‘Blue Lines’: Massive Attack’s Game-Changing Trip-Hop Masterpiece
The Bristol band’s debut still sounds unique today.
British dance music was in especially rude health at the turn of the 1990s. Benchmark releases including Soul II Soul’s Club Classics Vol. One, Neneh Cherry’s Raw Like Sushi and Young Disciples’ Road To Freedom attracted critical acclaim and significant chart returns while Massive Attack further upped the ante with 1991’s Blue Lines: an extraordinary album which Select magazine declared was “a record to transcend every boundary.”
With hindsight, the rave reviews it attracted still seem appropriate, for Blue Lines remains one of modern music’s most ground-breaking debuts. Proffering a potent mash-up of hip-hop, soul, funk, dub reggae and electronica, its unique sound established Massive Attack as one of the most innovative British outfits of the 90s – but the record’s seductive fusion of styles stemmed from the influences its members collectively absorbed while DJ-ing at clubs and parties in their native Bristol.
Massive Attack’s Blue Lines was recently named one of Apple Music’s Best 100 Albums ever. Listen to the album now.
“[Blue Lines] came completely from a DJ perspective,” co-founder Grantley ‘Daddy G’ Marshall once told Classic Pop magazine. “We were going to make a record of our favorite sounds and influences and it was quite heavily sample-based.
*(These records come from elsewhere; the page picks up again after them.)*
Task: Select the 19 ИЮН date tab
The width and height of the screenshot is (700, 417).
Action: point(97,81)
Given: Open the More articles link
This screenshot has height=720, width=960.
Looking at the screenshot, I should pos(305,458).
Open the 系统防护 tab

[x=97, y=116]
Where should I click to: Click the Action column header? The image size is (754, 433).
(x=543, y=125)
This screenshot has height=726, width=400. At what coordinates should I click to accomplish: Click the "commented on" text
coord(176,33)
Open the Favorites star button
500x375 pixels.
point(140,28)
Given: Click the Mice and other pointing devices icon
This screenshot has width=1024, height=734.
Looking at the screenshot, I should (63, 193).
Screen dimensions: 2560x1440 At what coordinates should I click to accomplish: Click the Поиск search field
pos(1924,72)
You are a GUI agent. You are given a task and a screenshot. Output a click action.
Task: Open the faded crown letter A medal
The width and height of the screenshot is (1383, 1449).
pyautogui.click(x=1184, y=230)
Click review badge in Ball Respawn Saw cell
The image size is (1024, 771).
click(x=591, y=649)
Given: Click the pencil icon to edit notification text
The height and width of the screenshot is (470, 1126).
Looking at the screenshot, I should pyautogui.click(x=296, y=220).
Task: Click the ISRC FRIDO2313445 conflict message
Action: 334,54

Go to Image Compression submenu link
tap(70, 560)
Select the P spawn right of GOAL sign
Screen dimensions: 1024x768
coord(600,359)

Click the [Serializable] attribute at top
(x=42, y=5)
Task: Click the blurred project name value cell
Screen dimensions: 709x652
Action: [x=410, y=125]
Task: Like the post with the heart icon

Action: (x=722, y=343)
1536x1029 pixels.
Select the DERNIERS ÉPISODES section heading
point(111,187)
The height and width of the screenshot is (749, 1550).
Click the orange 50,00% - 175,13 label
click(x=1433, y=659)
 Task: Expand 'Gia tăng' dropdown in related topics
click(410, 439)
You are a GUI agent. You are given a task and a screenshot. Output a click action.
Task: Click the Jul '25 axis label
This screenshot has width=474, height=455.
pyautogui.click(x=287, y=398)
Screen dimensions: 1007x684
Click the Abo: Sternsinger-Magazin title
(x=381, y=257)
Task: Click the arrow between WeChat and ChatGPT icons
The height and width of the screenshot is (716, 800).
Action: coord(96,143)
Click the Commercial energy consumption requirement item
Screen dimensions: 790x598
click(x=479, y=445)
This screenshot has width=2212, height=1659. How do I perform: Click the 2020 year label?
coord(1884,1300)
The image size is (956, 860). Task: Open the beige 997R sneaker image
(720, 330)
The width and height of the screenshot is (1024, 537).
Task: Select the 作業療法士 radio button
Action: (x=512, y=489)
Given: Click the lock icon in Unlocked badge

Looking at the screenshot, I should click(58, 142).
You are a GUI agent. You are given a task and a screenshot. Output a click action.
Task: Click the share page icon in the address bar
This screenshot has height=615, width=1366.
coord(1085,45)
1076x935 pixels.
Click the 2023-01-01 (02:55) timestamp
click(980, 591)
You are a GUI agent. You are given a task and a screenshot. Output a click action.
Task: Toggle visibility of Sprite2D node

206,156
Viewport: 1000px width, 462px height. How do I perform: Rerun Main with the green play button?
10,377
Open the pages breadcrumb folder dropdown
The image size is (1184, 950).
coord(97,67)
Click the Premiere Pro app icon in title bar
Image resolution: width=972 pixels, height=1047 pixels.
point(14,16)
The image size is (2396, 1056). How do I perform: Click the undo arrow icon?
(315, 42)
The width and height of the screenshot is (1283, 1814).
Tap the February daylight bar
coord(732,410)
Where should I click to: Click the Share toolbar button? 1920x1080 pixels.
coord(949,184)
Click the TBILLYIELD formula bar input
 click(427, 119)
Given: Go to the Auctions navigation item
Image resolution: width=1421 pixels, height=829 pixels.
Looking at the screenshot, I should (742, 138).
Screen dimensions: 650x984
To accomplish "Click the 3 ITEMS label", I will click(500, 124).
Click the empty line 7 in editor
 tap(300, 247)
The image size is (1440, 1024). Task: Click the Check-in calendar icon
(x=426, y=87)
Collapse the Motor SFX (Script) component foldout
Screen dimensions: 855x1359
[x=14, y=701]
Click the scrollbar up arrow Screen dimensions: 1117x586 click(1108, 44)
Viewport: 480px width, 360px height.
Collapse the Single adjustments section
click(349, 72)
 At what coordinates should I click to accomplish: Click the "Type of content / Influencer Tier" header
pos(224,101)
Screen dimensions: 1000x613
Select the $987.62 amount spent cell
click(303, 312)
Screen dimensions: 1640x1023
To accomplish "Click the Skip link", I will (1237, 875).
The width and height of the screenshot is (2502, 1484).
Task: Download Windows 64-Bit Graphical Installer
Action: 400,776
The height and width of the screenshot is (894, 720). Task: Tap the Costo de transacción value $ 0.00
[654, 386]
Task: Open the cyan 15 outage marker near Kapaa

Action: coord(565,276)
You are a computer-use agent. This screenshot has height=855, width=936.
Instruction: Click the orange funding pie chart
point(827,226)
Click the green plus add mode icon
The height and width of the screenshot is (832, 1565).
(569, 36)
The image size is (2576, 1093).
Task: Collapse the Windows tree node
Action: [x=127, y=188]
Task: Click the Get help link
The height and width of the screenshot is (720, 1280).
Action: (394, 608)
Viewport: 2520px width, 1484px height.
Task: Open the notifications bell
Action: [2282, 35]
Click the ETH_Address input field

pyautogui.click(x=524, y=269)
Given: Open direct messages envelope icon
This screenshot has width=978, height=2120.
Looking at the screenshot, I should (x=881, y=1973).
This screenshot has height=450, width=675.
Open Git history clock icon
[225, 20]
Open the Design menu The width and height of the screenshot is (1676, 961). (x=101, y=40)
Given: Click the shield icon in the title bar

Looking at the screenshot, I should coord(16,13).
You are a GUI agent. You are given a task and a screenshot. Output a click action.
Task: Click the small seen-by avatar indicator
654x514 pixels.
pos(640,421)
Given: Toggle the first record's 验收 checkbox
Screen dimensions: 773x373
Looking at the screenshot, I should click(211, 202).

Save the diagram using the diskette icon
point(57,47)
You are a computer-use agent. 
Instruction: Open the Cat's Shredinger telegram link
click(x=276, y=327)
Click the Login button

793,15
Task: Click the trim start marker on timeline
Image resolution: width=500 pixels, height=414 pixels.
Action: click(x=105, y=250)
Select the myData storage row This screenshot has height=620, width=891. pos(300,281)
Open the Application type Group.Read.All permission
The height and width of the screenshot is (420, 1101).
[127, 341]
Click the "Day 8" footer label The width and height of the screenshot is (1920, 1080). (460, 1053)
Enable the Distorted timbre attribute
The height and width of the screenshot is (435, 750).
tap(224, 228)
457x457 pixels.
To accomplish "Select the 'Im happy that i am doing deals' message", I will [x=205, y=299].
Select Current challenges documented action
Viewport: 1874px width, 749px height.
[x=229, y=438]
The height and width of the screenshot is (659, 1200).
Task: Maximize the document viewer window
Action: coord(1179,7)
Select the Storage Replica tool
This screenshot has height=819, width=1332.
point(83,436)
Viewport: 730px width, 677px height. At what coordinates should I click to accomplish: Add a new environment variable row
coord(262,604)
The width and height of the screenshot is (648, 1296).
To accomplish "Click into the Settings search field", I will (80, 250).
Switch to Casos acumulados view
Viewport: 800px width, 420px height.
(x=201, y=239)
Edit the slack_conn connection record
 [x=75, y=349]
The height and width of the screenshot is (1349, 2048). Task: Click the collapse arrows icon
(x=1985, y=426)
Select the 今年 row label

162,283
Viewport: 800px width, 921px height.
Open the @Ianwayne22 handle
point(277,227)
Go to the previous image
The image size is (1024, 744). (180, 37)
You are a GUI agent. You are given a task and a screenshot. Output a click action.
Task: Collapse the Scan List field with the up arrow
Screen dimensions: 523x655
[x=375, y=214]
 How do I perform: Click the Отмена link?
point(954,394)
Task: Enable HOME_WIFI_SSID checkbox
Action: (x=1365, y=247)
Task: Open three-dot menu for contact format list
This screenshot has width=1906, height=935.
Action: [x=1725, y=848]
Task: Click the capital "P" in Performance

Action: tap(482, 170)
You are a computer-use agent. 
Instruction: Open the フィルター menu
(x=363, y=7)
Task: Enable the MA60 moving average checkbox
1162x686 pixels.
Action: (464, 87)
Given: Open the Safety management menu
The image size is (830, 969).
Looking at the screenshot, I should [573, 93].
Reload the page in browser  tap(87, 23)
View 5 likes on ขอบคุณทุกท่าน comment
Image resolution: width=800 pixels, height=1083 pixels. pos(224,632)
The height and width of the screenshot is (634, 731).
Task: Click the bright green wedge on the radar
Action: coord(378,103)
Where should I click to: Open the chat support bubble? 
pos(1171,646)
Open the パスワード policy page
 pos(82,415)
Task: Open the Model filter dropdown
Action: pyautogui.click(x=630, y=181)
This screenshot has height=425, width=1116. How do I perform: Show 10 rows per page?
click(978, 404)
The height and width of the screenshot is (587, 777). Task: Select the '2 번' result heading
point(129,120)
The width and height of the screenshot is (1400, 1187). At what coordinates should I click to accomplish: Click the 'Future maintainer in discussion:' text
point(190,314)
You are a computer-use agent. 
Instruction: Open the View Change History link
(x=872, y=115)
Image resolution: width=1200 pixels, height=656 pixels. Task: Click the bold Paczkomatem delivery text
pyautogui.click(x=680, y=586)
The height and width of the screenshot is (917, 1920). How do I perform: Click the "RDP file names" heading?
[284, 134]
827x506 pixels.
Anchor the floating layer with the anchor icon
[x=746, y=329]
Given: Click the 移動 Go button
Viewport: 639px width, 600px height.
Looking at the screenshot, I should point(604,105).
It was quite imaginative the way we did something with it.”
Blue Lines was the work of Massive Attack’s original lineup, with Marshall joined by Robert “3D” Del Naja, Andrew “Mushroom” Vowles and Adrian “Tricky” Thaws, all of whom had previously worked with Bristol-based sound system, The Wild Bunch. However, Blue Lines greatly benefitted from the group’s desire to collaborate, with Jonny Dollar (Gabrielle, Neneh Cherry) co-producing and special guests Shara Nelson and Jamaican reggae icon Horace Andy supplying decisive vocal performances on the record’s key tracks.
Indeed, it’s fair to say both vocalists excelled themselves on Blue Lines. Andy turned in superb performances on the redemptive “Hymn Of The Big Wheel” and an uplifting cover of William Vaughan’s 1972 soul classic “Be Thankful For What You Got,” while Nelson arguably stole the show with her contributions to the album’s twin peaks, “Safe From Harm” and “Unfinished Sympathy.” Featuring neatly-spliced Funkadelic and Herbie Hancock samples, the former made for a compelling listen, but it was “Unfinished Sympathy” which really set Blue Lines apart. Enveloped by a glorious, cascading string arrangement and topped off by Nelson’s soaring, soul-searching vocal, the song was a widescreen pop classic and its U.K. chart peak of No. 13 brokered Massive Attack’s mainstream breakthrough.
With “Unfinished Sympathy” also going Top 20 in several European territories, Blue Lines did brisk business on the charts, rising to a peak of No. 13 and eventually going double platinum in the U.K. In the long run, though, its critical cachet has vastly outstripped its commercial returns.
Rolling Stone went on to declare that Blue Lines was “the blueprint for trip-hop” – the genre-tag later applied to like-minded 90s classic such as Tricky’s solo debut Maxinquaye and Dummy by fellow Bristolians Portishead – and the album is still regularly cited for its role in shepherding dance music into more introspective realms. “On its release, Blue Lines felt like nothing else,” The Guardian’s Alex Petridis wrote in a 2012 retrospective. “But it still sounds unique, which is remarkable given how omnipresent trip-hop was to become.”
“I was still DJ-ing when we made Blue Lines, but what we were trying to do with it was create dance music for the head rather than the feet,” Daddy G reflected in an interview with The Observer in 2013. “I still think it’s our freshest album.”